We identified regulations that were not being met and the provider must:

  • Ensure patients are protected from abuse and improper treatment.
  • Establish effective systems and processes to ensure good governance in accordance with the fundamental standards of care.

You can see full details of the regulations not being met at the end of this report.

There were areas where the provider could make improvements and should:

  • Review the need for chaperoning at the service and staff training requirements if necessary
  • Review the process for disposing of medicines so that it complies with the Misuse of Drugs Act 1971 and its associated regulations
  • Review the system in place for regular calibration, maintenance and replacement of equipment
  • Review the process for incident reporting and acting upon patient safety alerts
  • Review the recruitment, training and appraisal requirements for all staff
  • Only supply unlicensed medicines against valid special clinical needs of an individual patient where there is no suitable licensed medicine available
  • Review the arrangements necessary to meet the needs of patients with a disability, impairment or sensory loss and those needing translation.
Inspection areas

Safe

Updated 25 April 2018

We found that this service was not providing safe care in accordance with the relevant regulations.

We have told the provider to take action (see full details of this action in the Requirement Notices at the end of this report).

The provider did not have effective arrangements in place to keep people protected and safeguarded from abuse and some staff had no recruitment checks. Patient records were not stored securely to protect patient confidentiality. The provider had no system in place to receive and action patient safety alerts. The clinic should only supply unlicensed medicines against valid special clinical needs of an individual patient where there is no suitable licensed medicine available.

Effective

Updated 25 April 2018

We found that this service was not providing effective care in accordance with the relevant regulations.

We found areas where improvements should be made relating to the effective provision of treatment. This was because the provider did not share information with the patient’s GP when they had been asked to do so and the provider should review the need for appraisals and training of clinical staff.

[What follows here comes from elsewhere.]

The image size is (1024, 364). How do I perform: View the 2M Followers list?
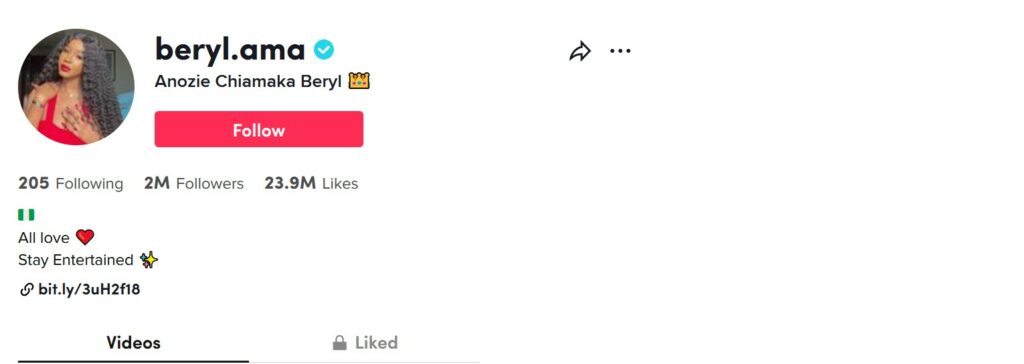pyautogui.click(x=194, y=184)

However, doctors screened and assessed patients prior to treatment and staff at the clinic ensured that individual consent was obtained prior to the beginning of treatment. Patient’s ongoing care and treatment was monitored and adequate support and information was provided.

Caring

Updated 25 April 2018

We found that this service was providing caring services in accordance with the relevant regulations.

Patients were positive about the service provided at the clinic and told us that staff were helpful and friendly. Patients felt they were treated with dignity and respect and were supported to make decisions about their care and treatment.

Responsive

Updated 25 April 2018

We found that this service was providing responsive care in accordance with the relevant regulations.

The facilities and premises were appropriate for the services being provided.

However, we found areas where improvements should be made relating to the responsive provision of treatment. This was because the provider had not ensured that staff were trained to be aware of and support patients with protected characteristics and there was no process for patients to raise concerns or complaints.

Well-led

Updated 25 April 2018

We found that this service was not providing well-led care in accordance with the relevant regulations. We have told the provider to take action (see full details of this action in the Requirement Notices at the end of this report).

The service lacked good governance to operate effectively and did not have systems to assess, monitor and improve the quality of the service being provided. In addition, the provider failed to assess, monitor and mitigate the risks relating to the health, safety and welfare of service users and others which arise from the carrying on of the regulated activity.